Beamforming design has been extensively investigated in integrated sensing and communication (ISAC) systems. The use of movable antennas has proven effective in enhancing the design of beamforming. Although some studies have explored joint optimization of transmit beamforming matrices and antenna positions in bistatic scenarios, there is a gap in the literature regarding monostatic full-duplex (FD) systems. To fill this gap, we propose an algorithm that jointly optimizes the beamforming and antenna positions at both the transmitter and the receiver in a monostatic FD system. In an FD system, suppressing self-interference is crucial. This interference can be significantly reduced by carefully designing transmit and receive beamforming matrices. To further enhance the suppression, we derive a formulation of self-interference characterized by antenna position vectors. This enables the strategic positioning of movable antennas to further mitigate interference. Our approach optimizes the weighted sum of communication capacity and mutual information by simultaneously optimizing beamforming and antenna positions for both tranceivers. Specifically, we propose a coarse-to-fine grained search algorithm (CFGS) to find optimal antenna positions.
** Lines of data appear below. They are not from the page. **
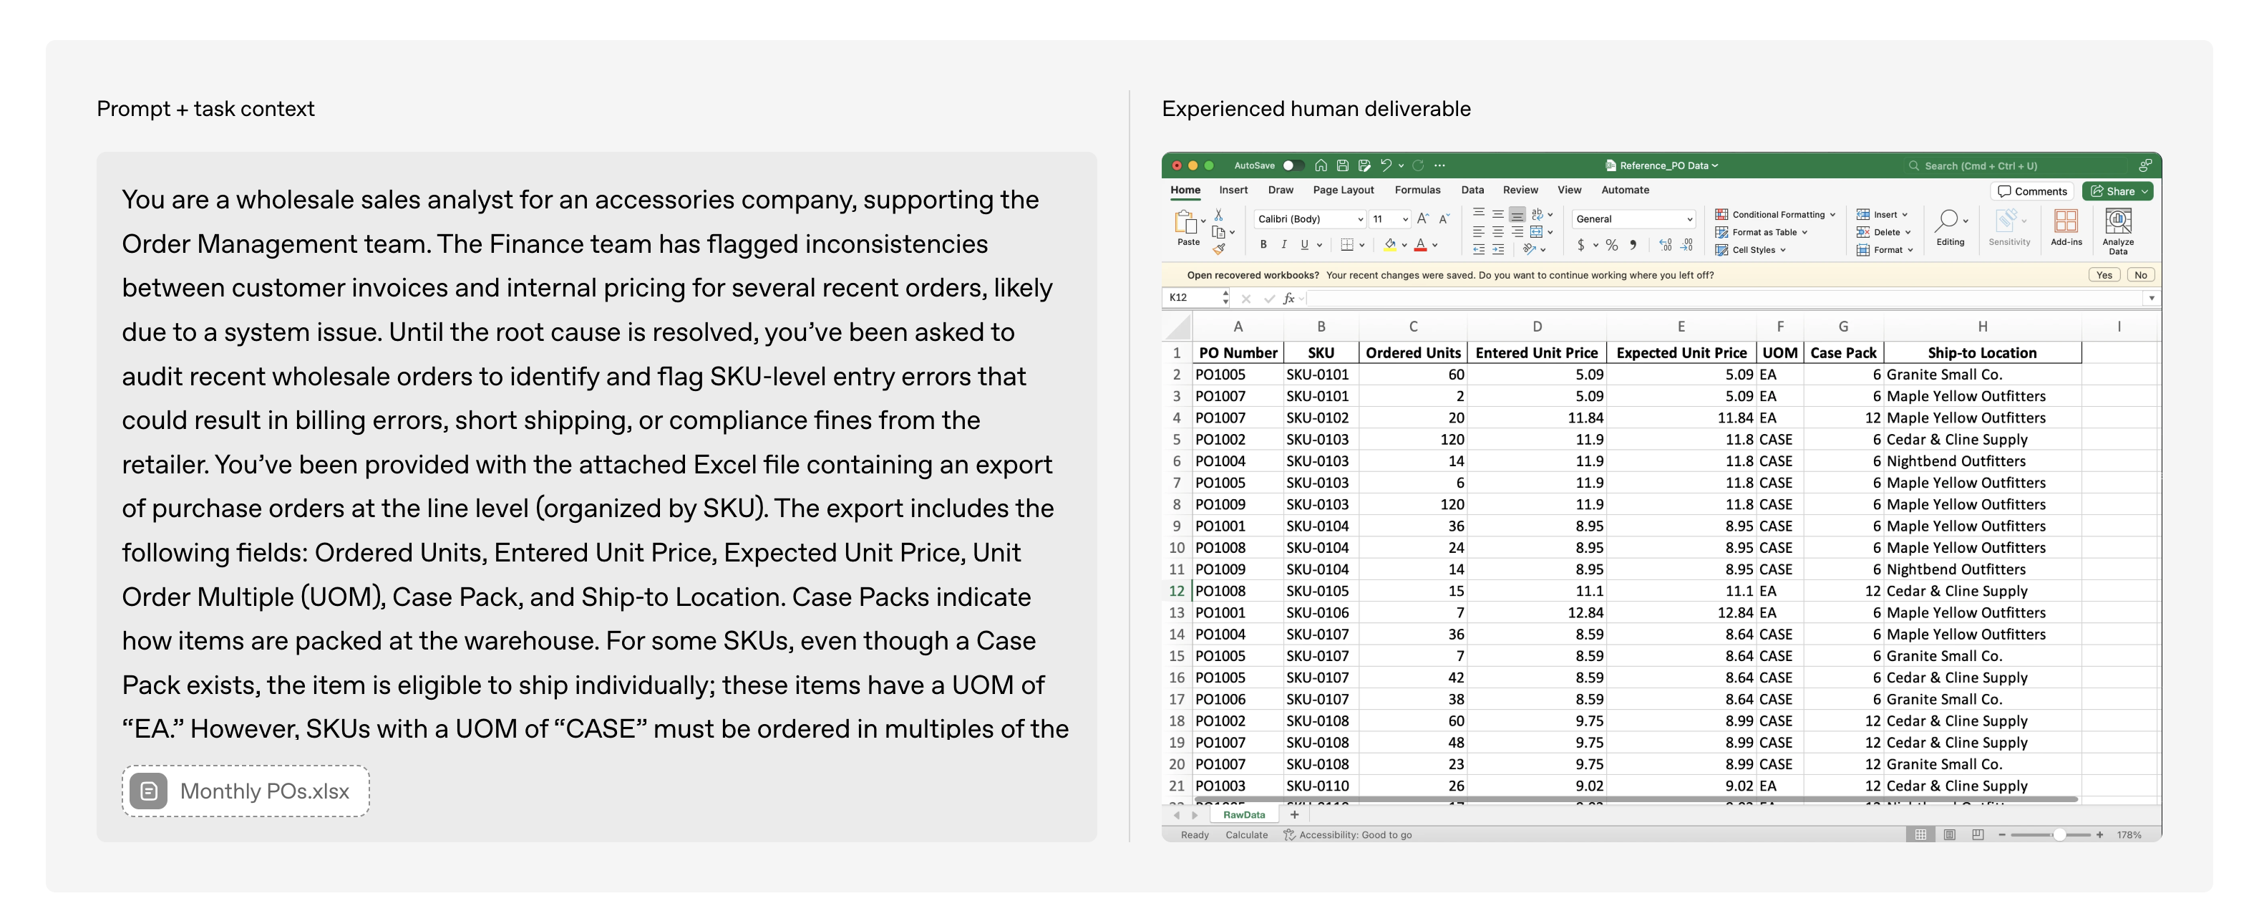The height and width of the screenshot is (911, 2249).
Task: Click the Format Painter brush icon
Action: (x=1219, y=250)
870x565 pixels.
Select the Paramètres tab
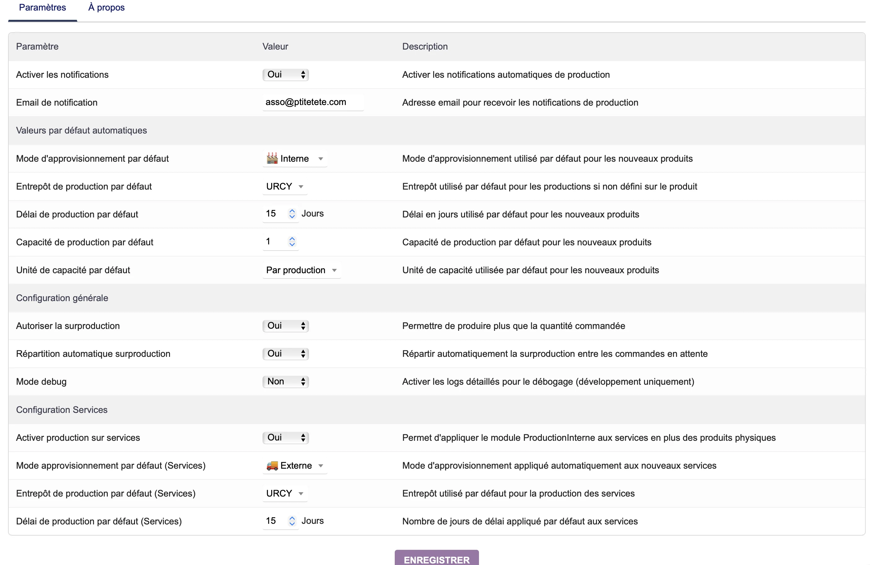tap(42, 7)
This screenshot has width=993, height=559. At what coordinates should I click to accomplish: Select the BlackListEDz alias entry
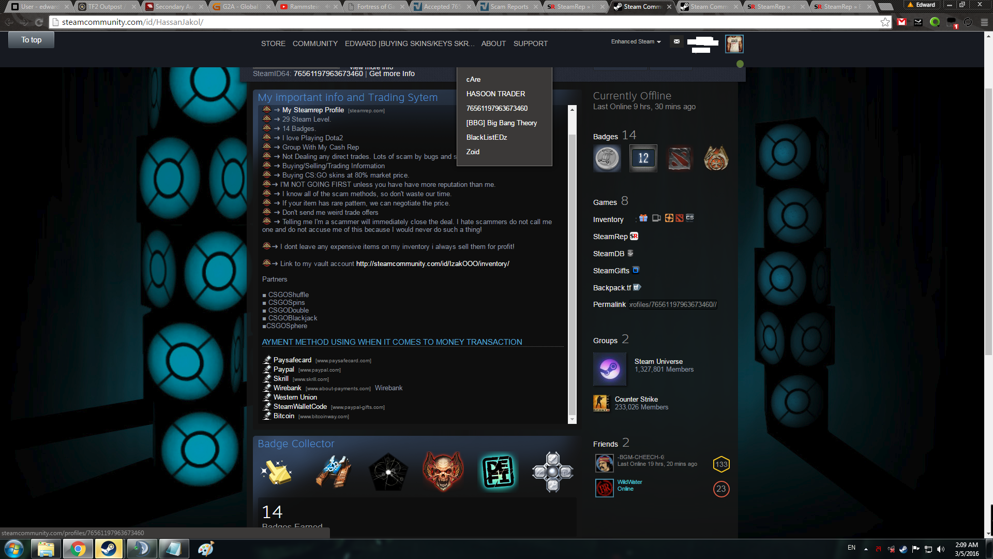tap(486, 137)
Numerical results demonstrate that our proposed algorithm provides significant improvements for the MA system compared to conventional fixed-position antenna systems.

翻译：波束成形设计在集成感知与通信系统中已得到广泛研究。可移动天线的使用已被证明能有效增强波束成形设计。尽管已有研究探索了双基地场景下发射波束成形矩阵与天线位置的联合优化，但针对单基地全双工系统的相关文献尚存空白。为填补这一空白，我们提出一种算法，在单基地全双工系统中联合优化发射端与接收端的波束成形和天线位置。在全双工系统中，抑制自干扰至关重要。通过精心设计发射与接收波束成形矩阵，可显著降低此类干扰。为进一步增强抑制效果，我们推导了以天线位置向量表征的自干扰表达式。这使得可通过策略性地布置可移动天线来进一步减轻干扰。我们的方法通过同时优化收发两端的波束成形与天线位置，以最大化通信容量与互信息的加权和。具体而言，我们提出一种由粗到细的粒度搜索算法来寻找最优天线位置。数值结果表明，与传统固定位置天线系统相比，我们提出的算法为可移动天线系统带来了显著性能提升。